The Colour of Poverty
Racism is not just an individual problem of attitude toward a particular group: it is also systemic and structural, inherent in institutions such as the education, health, and justice systems. The Colour of Poverty Campaign (www.colourofpoverty.ca) raises awareness of these inequalities and suggests ways to work toward equality and inclusion in Ontario, explains Kathryn Hunt
The campaign argues that racism and poverty are inextricably linked, feeding into each other and into racialized disparity and inequality more generally, and need to be considered in relation to each other.
An increasing proportion of the population of Ontario come from what the Colour of Poverty Campaign calls ‘racialized groups’ – those of non-European background or heritage. Currently, 13% of Canadians are non-European, and projections suggest that ten years from now, people of colour will make up a fifth of Canadians and well over half of Toronto’s population.
However, among Canadians of colour, poverty levels are disproportionately high, affecting their quality of life on all levels, including education, health, employment, housing, immigration and integration, and interactions with the justice system.

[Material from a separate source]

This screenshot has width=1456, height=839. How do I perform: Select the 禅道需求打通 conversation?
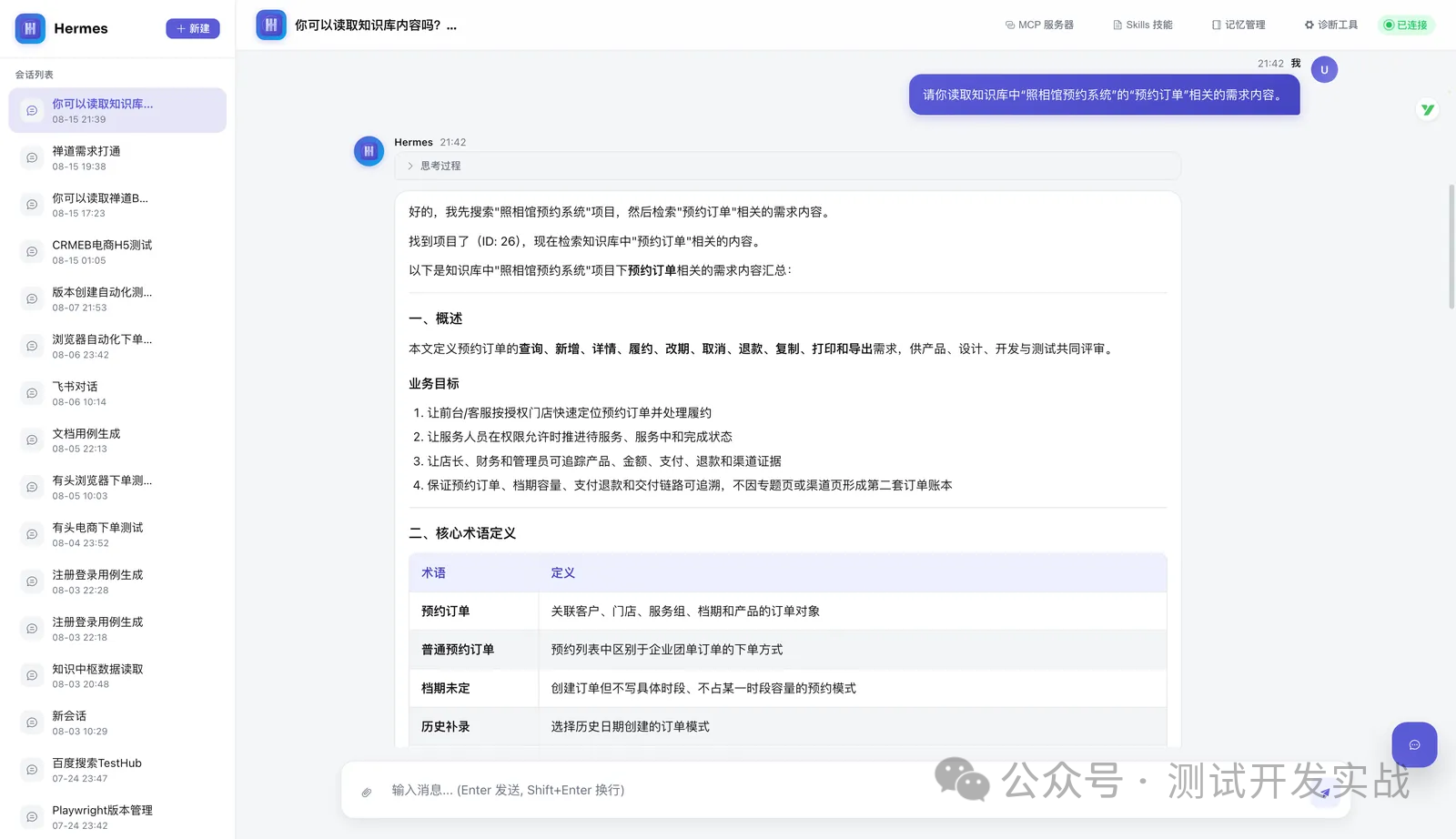coord(117,157)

In Toronto, people of colour are three times more likely to be living in poverty, and one study indicates that between 1980 and 2000, while poverty rates among non-racialized Canadians dropped by 28%, the poverty rates among racialized families rose by a startling 361%. Related studies show that people of colour are routinely discriminated against in schools, in the workplace and the courts, making the cycle of poverty even more vicious.
The Colour of Poverty Campaign was launched in September of 2007, from several ethno-specific and community-based service providing organizations as well as human rights advocacy groups who recognized these trends and felt the need to address them collectively. With initial funding support from the Department of Canadian Heritage, they are building knowledge and awareness through a series of educational fact sheets, a short documentary film available on DVD, their website (an expanded version of which will be re-launching around March 21, 2008 – the UN International Day For The Elimination of All Forms of Racial Discrimination ), an e-list and other advocacy tools available online.

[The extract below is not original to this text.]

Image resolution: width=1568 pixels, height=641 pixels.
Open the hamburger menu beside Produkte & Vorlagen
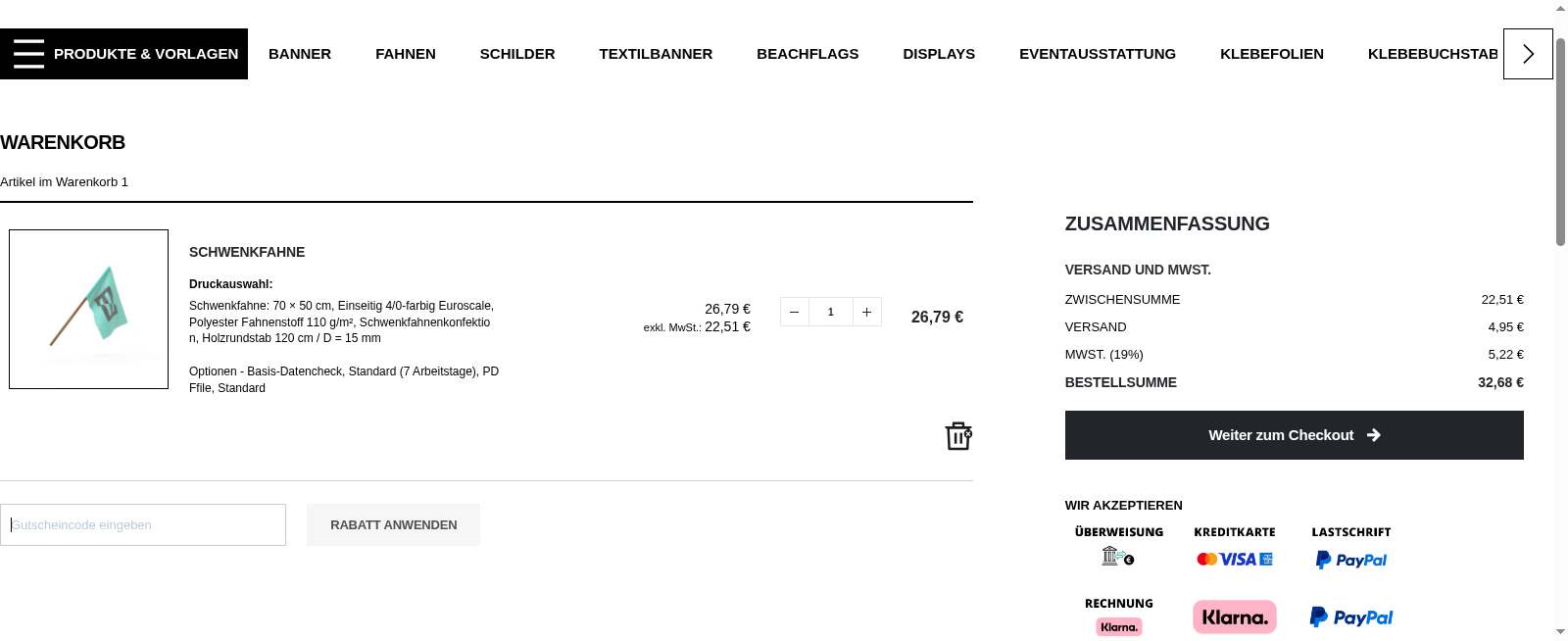[27, 54]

In their series of fact sheets, the Campaign gives statistics, gathered from dozens of sources (which are listed on their website for reference) showing the imbalances and growing disparities between racialized and non-racialized Canadians, and the relationship between the colour line and the poverty line. While many people may have heard that, for example, a large number of newcomers to Canada arrive with education and qualifications that are not recognized by governments, institutions, self regulating trades and professions as well as other potential employers, thereby restricting them from working in their particular fields of expertise – while most people know the story of the janitor with a Ph.D. – these fact sheets give numbers to the stories, fleshing out the reality.

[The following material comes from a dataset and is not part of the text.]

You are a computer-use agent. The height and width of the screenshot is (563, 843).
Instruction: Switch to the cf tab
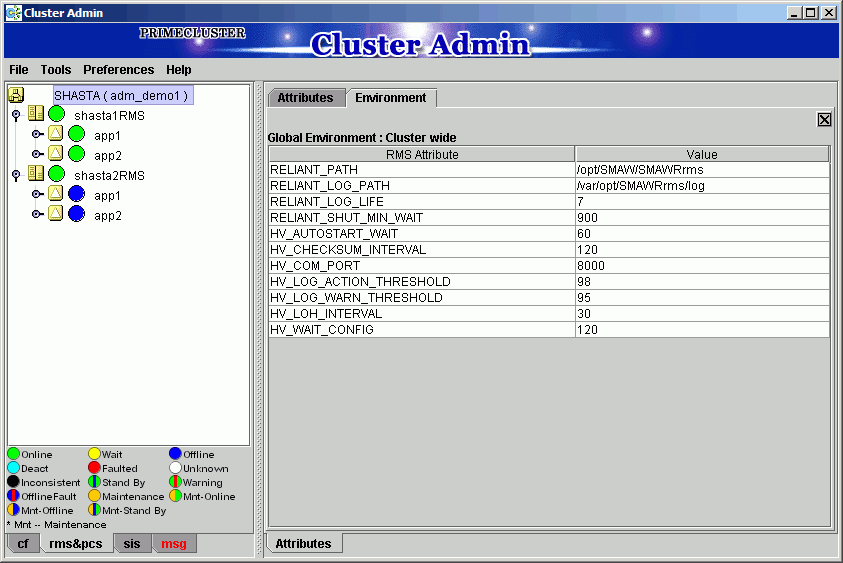24,544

Members are travelling to communities around the province, beginning with Hamilton, London, Ottawa, Toronto, and Windsor, to build partnerships with other equity advocacy and anti-poverty organizations. The goal is to create an engaged community that can share knowledge, experience, strategies and assistance among each other and with the general public. From that initial dialogue, a multi-sectoral work group will be created that will involve members of the affected communities, governments and social development policy institutes and anti-poverty representatives, the media and other affected people.
The work group will develop an implementation plan to ensure that the ongoing and accelerating racialization of poverty in Ontario becomes a major focus in the relevant institutions and government ministries and departments – to make change happen across in the system, on a causal rather than a symptomatic level. The long term goal of the campaign is to eliminate racially rooted poverty as well as the underlying racialized inequality and disparity across Ontario.